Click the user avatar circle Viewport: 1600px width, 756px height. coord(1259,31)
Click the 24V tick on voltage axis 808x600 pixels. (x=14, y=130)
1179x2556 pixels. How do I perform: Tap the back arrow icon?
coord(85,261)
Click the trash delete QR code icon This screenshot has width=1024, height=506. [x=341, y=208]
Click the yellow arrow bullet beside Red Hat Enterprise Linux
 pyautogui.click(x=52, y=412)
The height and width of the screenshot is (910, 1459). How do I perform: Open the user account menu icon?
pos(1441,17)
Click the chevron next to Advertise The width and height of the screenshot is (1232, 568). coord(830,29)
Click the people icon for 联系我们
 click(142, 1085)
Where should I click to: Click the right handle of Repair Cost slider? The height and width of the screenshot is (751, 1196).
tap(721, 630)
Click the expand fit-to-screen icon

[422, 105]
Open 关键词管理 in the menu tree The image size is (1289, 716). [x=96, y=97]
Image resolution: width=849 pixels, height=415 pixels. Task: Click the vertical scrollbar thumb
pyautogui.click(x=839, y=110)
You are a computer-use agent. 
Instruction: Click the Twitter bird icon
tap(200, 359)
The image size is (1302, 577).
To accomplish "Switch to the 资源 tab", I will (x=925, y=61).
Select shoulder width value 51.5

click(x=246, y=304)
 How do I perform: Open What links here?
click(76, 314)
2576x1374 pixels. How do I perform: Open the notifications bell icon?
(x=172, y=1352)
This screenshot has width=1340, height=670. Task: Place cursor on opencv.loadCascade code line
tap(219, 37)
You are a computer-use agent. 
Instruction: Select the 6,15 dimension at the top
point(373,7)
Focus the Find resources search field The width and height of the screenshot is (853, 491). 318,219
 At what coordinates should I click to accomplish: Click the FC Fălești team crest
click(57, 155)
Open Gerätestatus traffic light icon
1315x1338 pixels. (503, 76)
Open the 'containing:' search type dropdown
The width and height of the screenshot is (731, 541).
**********
*ASSIGNMENT*
Every record must be repeated precisely and in full.

*FINAL ANSWER*
Click the user avatar circle Viewport: 1600px width, 756px height. coord(1259,31)
Click the 24V tick on voltage axis 808x600 pixels. (x=14, y=130)
1179x2556 pixels. How do I perform: Tap the back arrow icon?
coord(85,261)
Click the trash delete QR code icon This screenshot has width=1024, height=506. [x=341, y=208]
Click the yellow arrow bullet beside Red Hat Enterprise Linux
 pyautogui.click(x=52, y=412)
The height and width of the screenshot is (910, 1459). How do I perform: Open the user account menu icon?
pos(1441,17)
Click the chevron next to Advertise The width and height of the screenshot is (1232, 568). coord(830,29)
Click the people icon for 联系我们
 click(142, 1085)
Where should I click to: Click the right handle of Repair Cost slider? The height and width of the screenshot is (751, 1196).
tap(721, 630)
Click the expand fit-to-screen icon

[422, 105]
Open 关键词管理 in the menu tree The image size is (1289, 716). [x=96, y=97]
Image resolution: width=849 pixels, height=415 pixels. Task: Click the vertical scrollbar thumb
pyautogui.click(x=839, y=110)
You are a computer-use agent. 
Instruction: Click the Twitter bird icon
tap(200, 359)
The image size is (1302, 577).
To accomplish "Switch to the 资源 tab", I will (x=925, y=61).
Select shoulder width value 51.5

click(x=246, y=304)
 How do I perform: Open What links here?
click(76, 314)
2576x1374 pixels. How do I perform: Open the notifications bell icon?
(x=172, y=1352)
This screenshot has width=1340, height=670. Task: Place cursor on opencv.loadCascade code line
tap(219, 37)
You are a computer-use agent. 
Instruction: Select the 6,15 dimension at the top
point(373,7)
Focus the Find resources search field The width and height of the screenshot is (853, 491). 318,219
 At what coordinates should I click to accomplish: Click the FC Fălești team crest
click(57, 155)
Open Gerätestatus traffic light icon
1315x1338 pixels. (503, 76)
Open the 'containing:' search type dropdown
The width and height of the screenshot is (731, 541).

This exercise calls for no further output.